In the entries below, find the lines that contain the word "value" and copy them.
Records shown section start
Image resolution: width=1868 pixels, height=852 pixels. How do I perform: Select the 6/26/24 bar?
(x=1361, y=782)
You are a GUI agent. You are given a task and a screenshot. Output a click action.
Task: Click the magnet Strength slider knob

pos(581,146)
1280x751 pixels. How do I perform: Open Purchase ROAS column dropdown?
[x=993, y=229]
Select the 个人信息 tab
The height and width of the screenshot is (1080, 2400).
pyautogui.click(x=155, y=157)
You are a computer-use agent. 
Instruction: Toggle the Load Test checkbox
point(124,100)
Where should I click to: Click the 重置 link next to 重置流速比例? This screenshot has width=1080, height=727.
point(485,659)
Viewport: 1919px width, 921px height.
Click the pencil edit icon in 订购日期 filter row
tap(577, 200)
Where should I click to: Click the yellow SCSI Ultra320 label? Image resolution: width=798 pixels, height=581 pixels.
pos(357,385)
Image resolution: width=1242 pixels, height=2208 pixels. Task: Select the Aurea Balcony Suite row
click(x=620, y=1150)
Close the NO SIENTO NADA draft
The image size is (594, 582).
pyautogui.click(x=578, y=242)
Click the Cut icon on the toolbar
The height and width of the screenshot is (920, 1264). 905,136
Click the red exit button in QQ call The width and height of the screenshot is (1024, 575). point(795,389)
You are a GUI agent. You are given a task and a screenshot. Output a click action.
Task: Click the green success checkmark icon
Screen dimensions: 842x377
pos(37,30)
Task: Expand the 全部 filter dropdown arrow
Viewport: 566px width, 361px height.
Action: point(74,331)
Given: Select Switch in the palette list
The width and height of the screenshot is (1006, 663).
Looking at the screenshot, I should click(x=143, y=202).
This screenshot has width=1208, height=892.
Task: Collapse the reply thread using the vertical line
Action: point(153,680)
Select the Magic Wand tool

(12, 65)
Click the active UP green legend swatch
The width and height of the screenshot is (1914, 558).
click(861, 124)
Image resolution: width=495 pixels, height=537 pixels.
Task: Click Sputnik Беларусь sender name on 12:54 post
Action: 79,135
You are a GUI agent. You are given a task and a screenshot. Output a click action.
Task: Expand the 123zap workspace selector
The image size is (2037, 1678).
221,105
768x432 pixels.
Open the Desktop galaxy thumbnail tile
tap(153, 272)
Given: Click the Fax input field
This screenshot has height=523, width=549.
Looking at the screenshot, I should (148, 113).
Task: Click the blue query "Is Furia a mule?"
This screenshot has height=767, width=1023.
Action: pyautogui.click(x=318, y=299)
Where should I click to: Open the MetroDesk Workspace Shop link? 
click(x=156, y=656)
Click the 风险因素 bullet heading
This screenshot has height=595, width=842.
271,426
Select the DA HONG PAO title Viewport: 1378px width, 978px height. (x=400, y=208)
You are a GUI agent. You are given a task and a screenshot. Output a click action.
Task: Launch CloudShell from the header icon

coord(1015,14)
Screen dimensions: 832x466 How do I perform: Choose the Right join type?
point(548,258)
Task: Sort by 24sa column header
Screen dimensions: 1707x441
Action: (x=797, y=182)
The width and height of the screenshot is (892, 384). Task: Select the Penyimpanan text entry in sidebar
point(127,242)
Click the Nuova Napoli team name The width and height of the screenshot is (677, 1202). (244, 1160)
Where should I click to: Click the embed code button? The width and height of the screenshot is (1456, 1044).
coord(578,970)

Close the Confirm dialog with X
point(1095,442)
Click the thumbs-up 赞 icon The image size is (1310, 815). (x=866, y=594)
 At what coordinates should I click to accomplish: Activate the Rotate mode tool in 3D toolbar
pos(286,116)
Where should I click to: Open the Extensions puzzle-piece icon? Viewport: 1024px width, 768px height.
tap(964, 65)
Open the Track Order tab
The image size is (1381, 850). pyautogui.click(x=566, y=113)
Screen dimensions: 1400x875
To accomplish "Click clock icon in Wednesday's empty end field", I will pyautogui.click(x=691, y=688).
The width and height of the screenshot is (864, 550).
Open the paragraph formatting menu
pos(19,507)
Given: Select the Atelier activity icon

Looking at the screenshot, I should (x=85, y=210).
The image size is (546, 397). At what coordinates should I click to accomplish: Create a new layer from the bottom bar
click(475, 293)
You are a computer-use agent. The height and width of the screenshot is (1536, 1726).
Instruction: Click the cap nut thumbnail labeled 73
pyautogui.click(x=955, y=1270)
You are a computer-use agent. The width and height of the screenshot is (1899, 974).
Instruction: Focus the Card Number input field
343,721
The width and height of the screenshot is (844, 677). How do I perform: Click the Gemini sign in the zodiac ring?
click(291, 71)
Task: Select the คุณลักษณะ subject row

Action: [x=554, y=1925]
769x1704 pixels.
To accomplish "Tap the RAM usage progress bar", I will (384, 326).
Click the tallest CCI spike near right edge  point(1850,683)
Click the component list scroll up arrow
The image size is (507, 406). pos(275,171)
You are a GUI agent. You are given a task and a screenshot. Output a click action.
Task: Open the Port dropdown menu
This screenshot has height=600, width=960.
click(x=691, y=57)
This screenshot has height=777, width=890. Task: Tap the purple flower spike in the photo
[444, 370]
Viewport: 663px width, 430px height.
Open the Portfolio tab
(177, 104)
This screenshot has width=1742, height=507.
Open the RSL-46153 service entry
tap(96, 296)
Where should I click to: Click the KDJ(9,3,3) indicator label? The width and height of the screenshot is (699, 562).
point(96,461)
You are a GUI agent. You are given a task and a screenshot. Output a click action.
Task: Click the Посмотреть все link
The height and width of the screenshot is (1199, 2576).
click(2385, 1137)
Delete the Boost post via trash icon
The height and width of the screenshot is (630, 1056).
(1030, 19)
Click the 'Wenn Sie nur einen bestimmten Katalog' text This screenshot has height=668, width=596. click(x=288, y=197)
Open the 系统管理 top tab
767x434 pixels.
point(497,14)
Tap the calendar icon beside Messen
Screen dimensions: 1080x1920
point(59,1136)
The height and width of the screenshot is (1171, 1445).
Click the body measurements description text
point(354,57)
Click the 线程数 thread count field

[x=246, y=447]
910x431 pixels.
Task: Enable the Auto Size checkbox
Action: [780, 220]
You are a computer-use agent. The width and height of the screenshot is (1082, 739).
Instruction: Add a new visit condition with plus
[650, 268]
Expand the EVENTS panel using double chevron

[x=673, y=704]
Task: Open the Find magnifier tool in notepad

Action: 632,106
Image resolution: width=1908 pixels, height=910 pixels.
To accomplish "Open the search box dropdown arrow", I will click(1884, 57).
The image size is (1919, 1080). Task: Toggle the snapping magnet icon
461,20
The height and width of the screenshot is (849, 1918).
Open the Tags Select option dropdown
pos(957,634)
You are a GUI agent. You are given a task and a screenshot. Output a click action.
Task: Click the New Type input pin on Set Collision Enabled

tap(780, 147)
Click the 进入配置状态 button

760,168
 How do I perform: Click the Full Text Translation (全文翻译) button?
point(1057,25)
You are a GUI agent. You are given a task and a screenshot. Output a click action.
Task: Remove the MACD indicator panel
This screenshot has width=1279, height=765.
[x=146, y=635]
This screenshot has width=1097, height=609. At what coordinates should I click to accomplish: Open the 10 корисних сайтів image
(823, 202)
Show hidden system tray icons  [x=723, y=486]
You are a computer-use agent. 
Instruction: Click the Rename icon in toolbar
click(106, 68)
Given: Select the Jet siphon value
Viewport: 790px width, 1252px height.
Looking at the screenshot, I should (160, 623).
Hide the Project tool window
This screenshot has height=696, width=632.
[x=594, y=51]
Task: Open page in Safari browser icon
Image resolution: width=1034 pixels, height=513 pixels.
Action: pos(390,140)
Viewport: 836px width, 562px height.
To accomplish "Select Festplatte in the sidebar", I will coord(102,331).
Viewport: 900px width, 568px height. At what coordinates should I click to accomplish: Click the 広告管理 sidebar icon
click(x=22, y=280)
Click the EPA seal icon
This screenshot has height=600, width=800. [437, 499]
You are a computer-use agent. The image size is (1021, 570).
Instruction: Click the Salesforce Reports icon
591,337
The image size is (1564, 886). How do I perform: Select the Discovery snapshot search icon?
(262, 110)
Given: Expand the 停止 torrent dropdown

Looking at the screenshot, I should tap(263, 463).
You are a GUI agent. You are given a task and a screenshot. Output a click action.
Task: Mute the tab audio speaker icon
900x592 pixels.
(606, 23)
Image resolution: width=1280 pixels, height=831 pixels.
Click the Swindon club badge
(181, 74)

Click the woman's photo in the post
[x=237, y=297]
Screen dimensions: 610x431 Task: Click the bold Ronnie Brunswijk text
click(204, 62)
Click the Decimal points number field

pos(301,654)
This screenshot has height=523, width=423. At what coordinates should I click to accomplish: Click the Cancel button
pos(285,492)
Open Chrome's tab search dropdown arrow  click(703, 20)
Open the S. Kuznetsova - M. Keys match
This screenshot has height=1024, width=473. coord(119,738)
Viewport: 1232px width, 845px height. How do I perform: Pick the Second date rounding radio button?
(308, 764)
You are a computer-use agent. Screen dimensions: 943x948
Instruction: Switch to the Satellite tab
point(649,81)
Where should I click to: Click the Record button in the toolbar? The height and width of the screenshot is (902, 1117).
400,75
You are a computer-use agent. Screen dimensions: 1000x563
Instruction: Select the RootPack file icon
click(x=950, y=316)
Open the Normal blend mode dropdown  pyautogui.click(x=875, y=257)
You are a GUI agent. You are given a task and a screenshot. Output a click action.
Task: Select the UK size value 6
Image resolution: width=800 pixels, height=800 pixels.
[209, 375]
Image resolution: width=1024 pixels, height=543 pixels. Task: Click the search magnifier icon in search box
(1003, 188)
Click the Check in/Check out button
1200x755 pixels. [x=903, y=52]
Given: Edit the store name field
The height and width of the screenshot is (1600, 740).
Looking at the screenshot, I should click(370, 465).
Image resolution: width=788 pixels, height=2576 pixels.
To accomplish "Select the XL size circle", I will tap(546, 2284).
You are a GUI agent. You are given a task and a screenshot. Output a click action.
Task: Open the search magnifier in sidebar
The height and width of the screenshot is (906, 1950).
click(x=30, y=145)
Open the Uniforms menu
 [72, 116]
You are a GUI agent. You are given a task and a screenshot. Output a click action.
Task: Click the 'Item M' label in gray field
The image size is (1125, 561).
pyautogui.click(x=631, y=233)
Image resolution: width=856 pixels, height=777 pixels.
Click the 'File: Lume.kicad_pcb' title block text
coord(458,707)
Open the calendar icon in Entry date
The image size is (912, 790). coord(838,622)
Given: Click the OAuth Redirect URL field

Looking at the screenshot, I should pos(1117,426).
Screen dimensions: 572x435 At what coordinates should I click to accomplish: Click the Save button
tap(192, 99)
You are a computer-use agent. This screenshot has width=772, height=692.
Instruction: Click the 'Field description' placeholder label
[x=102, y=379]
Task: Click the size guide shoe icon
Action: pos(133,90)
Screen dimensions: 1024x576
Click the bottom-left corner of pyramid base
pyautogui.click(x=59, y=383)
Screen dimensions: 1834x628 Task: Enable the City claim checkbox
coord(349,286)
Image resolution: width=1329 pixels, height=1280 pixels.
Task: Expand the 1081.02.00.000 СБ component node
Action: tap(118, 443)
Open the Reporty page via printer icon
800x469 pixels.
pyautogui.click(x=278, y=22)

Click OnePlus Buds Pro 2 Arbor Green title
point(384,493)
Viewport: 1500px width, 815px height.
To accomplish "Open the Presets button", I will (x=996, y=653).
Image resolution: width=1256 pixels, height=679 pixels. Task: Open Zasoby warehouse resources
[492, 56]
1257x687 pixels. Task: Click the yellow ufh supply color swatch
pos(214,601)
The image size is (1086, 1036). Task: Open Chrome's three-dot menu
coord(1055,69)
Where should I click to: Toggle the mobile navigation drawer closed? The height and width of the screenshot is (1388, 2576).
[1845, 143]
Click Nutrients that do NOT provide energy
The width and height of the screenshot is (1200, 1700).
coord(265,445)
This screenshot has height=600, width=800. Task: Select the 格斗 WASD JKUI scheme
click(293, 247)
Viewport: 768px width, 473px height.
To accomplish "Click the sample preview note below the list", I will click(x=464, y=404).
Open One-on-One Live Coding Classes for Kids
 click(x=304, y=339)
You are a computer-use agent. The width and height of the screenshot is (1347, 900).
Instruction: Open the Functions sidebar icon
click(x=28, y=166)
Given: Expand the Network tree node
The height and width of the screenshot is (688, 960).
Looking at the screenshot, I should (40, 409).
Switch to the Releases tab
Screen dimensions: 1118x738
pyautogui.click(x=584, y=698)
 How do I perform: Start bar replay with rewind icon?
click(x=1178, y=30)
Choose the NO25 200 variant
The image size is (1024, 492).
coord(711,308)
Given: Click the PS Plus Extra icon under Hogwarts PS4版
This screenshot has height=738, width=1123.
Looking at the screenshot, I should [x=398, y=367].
Records shown section end
**Solution to this problem**:
Given: Select the Jet siphon value
Task: Select the UK size value 6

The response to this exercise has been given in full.